保存加療から手術まで
痛みや痺れの改善をめざす脊椎外科的治療
医療法人社団 明芳会 横浜新都市脳神経外科病院
(神奈川県 横浜市青葉区)
最終更新日:2024/11/14
- 保険診療
背骨や背骨の中を通る神経の疾患や外傷を診る脊椎外科。腰椎椎間板ヘルニアや腰部脊柱管狭窄症などの脊椎疾患は、発症すると痛みや痺れが起こり、悪化すると日常生活に支障を来すこともある。そのため、早い段階で病態や症状に合った治療を行い、生活の質を改善することが重要になる。脳神経外科病院でありながら整形外科を標榜し、高齢者の骨折などの救急にも広く対応する「横浜新都市脳神経外科病院」では、2023年4月に脊椎治療部門を新設し脊椎疾患の専門的な治療に取り組んでいる。そこで、同院の脊椎外科部長である中島崇之先生に、同科の特徴について聞いた。(取材日2024年9月19日)
目次
腰の痛みや坐骨神経痛など、背骨や背骨の中の神経の疾患や外傷に対応。病状に合った治療で生活の質の改善を
- Q脊椎疾患を専門的に扱う脊椎治療部門を新設されたと聞きました。
- A
脳神経外科病院の整形外科というのはなじみがないため、患者さんが救急搬送されたり来院されたときに、専門的な治療ができますよと安心感を与えられるように脊椎治療部門を新設することになりました。独立した診療部門のようですが、整形外科の一部門として治療を行っています。脳神経外科と脳神経内科の医師がすぐそばにいることは大きな強みで、例えば、外傷で来られた際の手足のしびれなどは脳血管疾患でも起こるため、どちらが主たる原因なのかを連携して診ることができます。また、脊椎の疾患のようで実は神経筋疾患のこともあるため、気になるときは脳神経内科にすぐに相談をするなど、診療科の垣根も低く迅速に動くことができています。
- Qどのような疾患を対象としていますか?
- A
腰部脊柱管狭窄症や腰椎椎間板ヘルニア、首では、頸椎症性脊髄症や頸椎症性神経根症など、変形性の腰椎症や変形性の頸椎症といった脊椎の変性疾患全般を対象としています。加えて救急搬送されてくる腰椎や頸椎の骨折など脊椎の外傷にも対応しています。
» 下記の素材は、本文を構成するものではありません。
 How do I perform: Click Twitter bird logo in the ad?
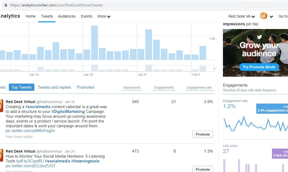tap(259, 37)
- Q疾患や病態によってさまざまな治療に取り組んでいますね。
- A
「整形外科=手術」のイメージがあるかもしれませんが、脊椎外科では手術は最終手段であり、手術はあくまでオプションの1つだと考えています。そのため、まずは患者さんにしっかり病状・病態を理解していただくことが重要です。特に神経痛などは手術や薬ですべての症状に対処できるわけではないため、神経を休ませるような保存的な治療の重要性も理解していただいています。いよいよ手術をすることになった際には、脊柱管狭窄症であれば、脊柱管という神経の通り道を広げ神経の圧迫の除去を図る徐圧術、脊椎のぐらつきがあれば脊椎固定術を行います。また、脊椎圧迫骨折に対するBKP(経皮的椎体形成術)にも対応しています。
- Q治療後はどのように過ごすことになりますか。
- A
術後は基本的には入院していただき、経過を見ながらリハビリテーションに取り組んでいきます。当院の特徴は、リハビリの体制がしっかりしていて、理学療法士はもちろん作業療法士や言語聴覚士がそろっていることです。救急搬送された患者さんや地域の先生からの紹介患者さんは、当院でしっかりとリハビリを行った後、元のかかりつけのクリニックに戻っていただき、リハビリを続けていただけるようにしています。
- Q その他、注力していることや特徴的なことはありますか。
- A
当院では救急搬送されてくる方が多く、変性疾患でも切羽詰まった状態の方が多いのが特徴です。そういった方については早めに治療の方針を立て、病状・病態を把握した上で患者さんに保存的加療あるいは迅速に手術対応をしています。エックス線やCT、MRI検査などもすぐに撮影ができますし、当院は比較的お待たせすることなく、手術室の看護師や麻酔科医も含めたチームワークで迅速に対応しています。だからこそしっかり保存治療を行った上で、改善が見られないときは速やかに手術に切り替えようというお話ができています。